Londres (awp/afp) – Plus de quatre ans après l’entrée en vigueur du Brexit, le Royaume-Uni a esquivé une partie des droits de douane américains qui ont frappé l’Union européenne (UE), mais Londres fait profil bas, espérant décrocher un accord encore plus favorable avec Washington.
Les annonces du président américain Donald Trump mercredi soir “placent le Royaume-Uni dans une position relativement meilleure que, par exemple, l’UE”, s’est félicité jeudi matin le ministre britannique du Commerce, Jonathan Reynolds, sur Sky News.
Londres s’est en effet vu imposer des droits de douane de 10%, le niveau le plus faible annoncé, notamment en comparaison de l’Union européenne (20%) ou de la Chine (34%).
“Il s’agit d’une +victoire+ dans la mesure où la situation (du Royaume-Uni) serait pire si le pays était resté dans l’UE”, mais dans cette situation “tout le monde y perd” en réalité, affirme auprès de l’AFP Jonathan Portes, économiste au King’s College de Londres.

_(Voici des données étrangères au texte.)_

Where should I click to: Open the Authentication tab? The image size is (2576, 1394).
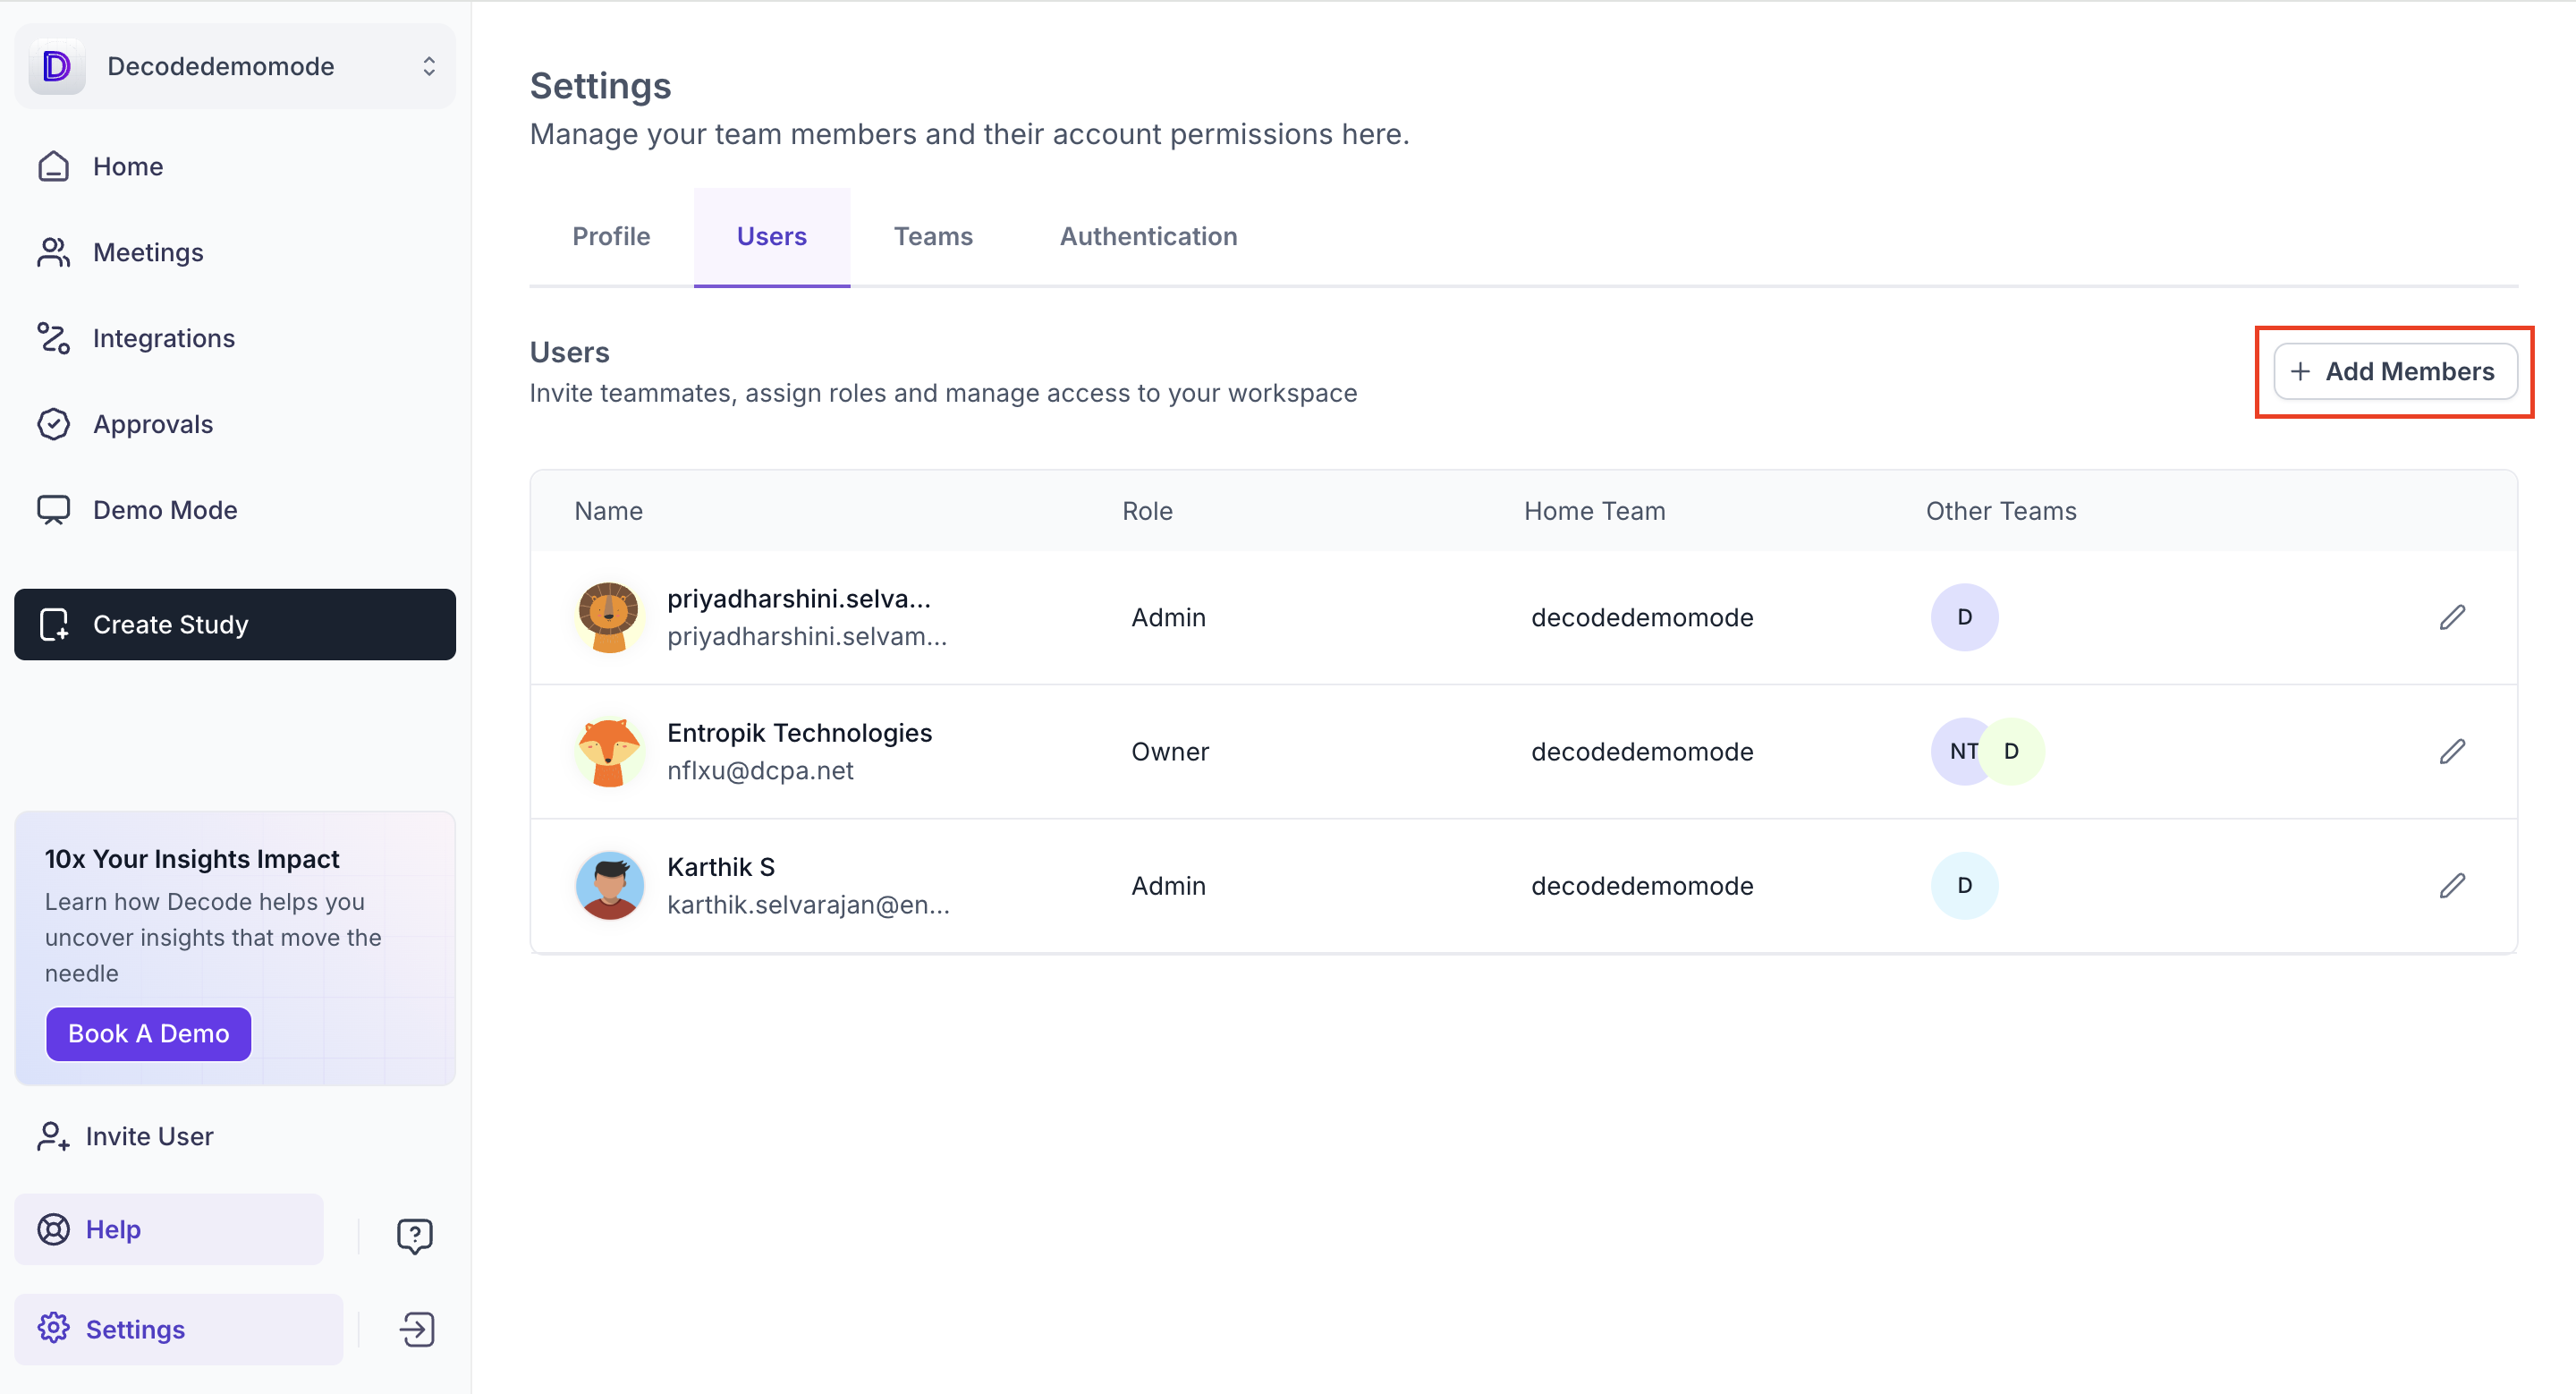(1148, 236)
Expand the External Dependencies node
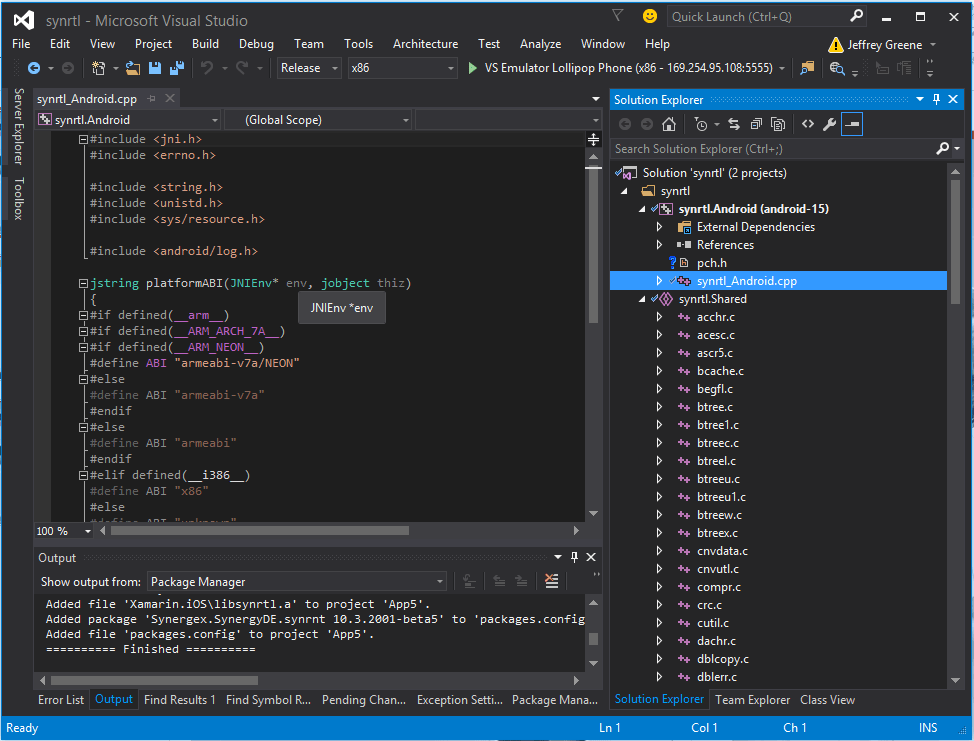Viewport: 974px width, 741px height. [659, 227]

Les conservateurs, actuellement dans l’opposition, n’ont pas manqué l’occasion d’interpeller le gouvernement au Parlement pour rappeler qu’ils étaient à la tête du pays au moment du Brexit.
“J’espère que (les députés travaillistes) auront la décence de regretter les 48 fois où ils ont voté pour rester dans l’Europe et de nous remercier d’avoir mené à bien le Brexit”, a ainsi ironisé Andrew Griffith, responsable conservateur pour le Commerce.
Pas de traitement spécial
De son côté, M. Reynolds a assuré que l’annonce de droits de douane relativement plus faibles “justifie l’approche pragmatique adoptée par le gouvernement” travailliste, qui n’a à ce stade, contrairement à l’UE, pas annoncé de mesures de rétorsion contre Washington – même s’il lance une consultation sur une éventuelle riposte.

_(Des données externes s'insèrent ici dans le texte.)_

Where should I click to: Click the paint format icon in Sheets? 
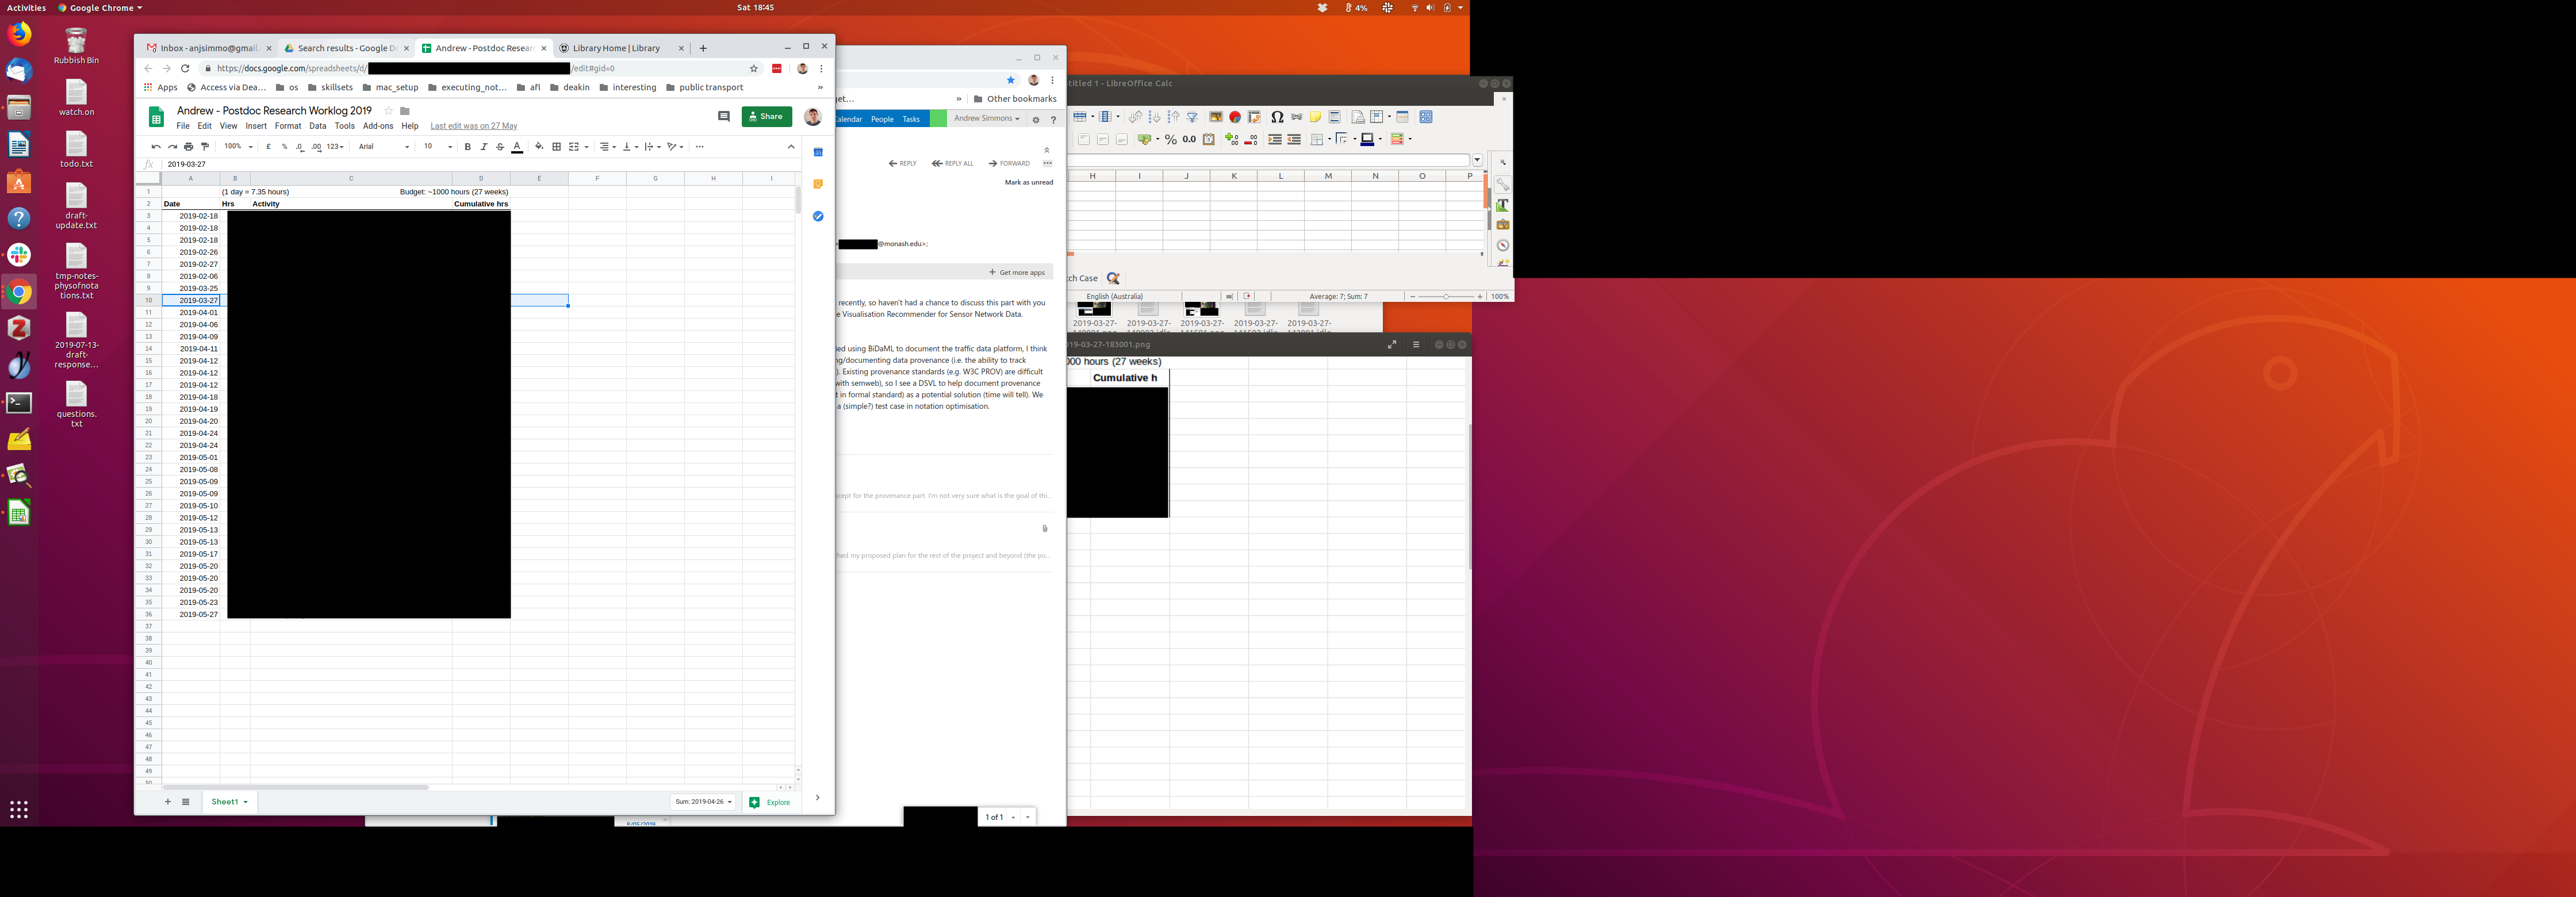[x=205, y=147]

Mais Londres n’a pas bénéficié d’un “traitement spécial” assure M. Portes. Le pays a bénéficié selon lui du fait qu’il “n’a pas d’excédent commercial avec les États-Unis” et se retrouve donc placé dans la tranche la plus basse des droits de douane.
Le gouvernement britannique se garde d’ailleurs de tout triomphalisme. “Il est clair que les décisions prises par les États-Unis auront un impact économique” sur le pays, a prévenu jeudi le Premier ministre britannique Keir Starmer lors d’une rencontre avec des chefs d’entreprises à Downing Street.
Mais Londres espère encore améliorer son sort auprès de Washington et négocie d’arrache-pied avec les Américains depuis plusieurs semaines pour tenter de décrocher le graal: un accord qui pourrait supprimer tout ou partie des droits de douane.
Cette idée, rendue possible par le Brexit, remonte à la visite fin février à Washington du Premier ministre travailliste Keir Starmer. Donald Trump avait évoqué un accord “dans lequel les droits de douane ne seraient pas nécessaires”.
Les deux dirigeants entretiennent des relations cordiales depuis le retour au pouvoir de l’Américain, que le gouvernement britannique a toujours pris soin d’épargner dans ses commentaires.
Washington ou Bruxelles?
Mais les États-Unis ne sont que le deuxième partenaire commercial de Londres, loin derrière l’UE, et une question revient souvent: Londres devra-t-il choisir entre Washington et Bruxelles?
Le gouvernement britannique assure pouvoir dialoguer avec les deux camps mais les économistes préviennent que des concessions trop importantes à Washington pourraient refroidir ses partenaires européens.
“Il serait préférable pour l’instant de poursuivre une relation commerciale plus approfondie avec l’UE pour compenser le coût économique” des droits de douane américains, argumente David Henig, du Centre européen pour la politique économique internationale.
Si le gouvernement britannique a fait preuve de flegme jusqu’ici face aux Etats-Unis, le gouvernement rappelle régulièrement que toutes les options (et donc d’éventuelles représailles) sont sur la table.
Faisant monter la pression d’un cran jeudi, il a lancé “un appel à contributions sur les implications pour les entreprises britanniques d’éventuelles mesures de rétorsion” aux droits de douane de Washington, qui court jusqu’au 1er mai.
“Si nous sommes en mesure de conclure un accord économique avec les États-Unis qui lève les droits de douane qui ont été imposés à nos industries”, cette démarche “sera suspendue”, a toutefois assuré M. Reynolds devant le Parlement.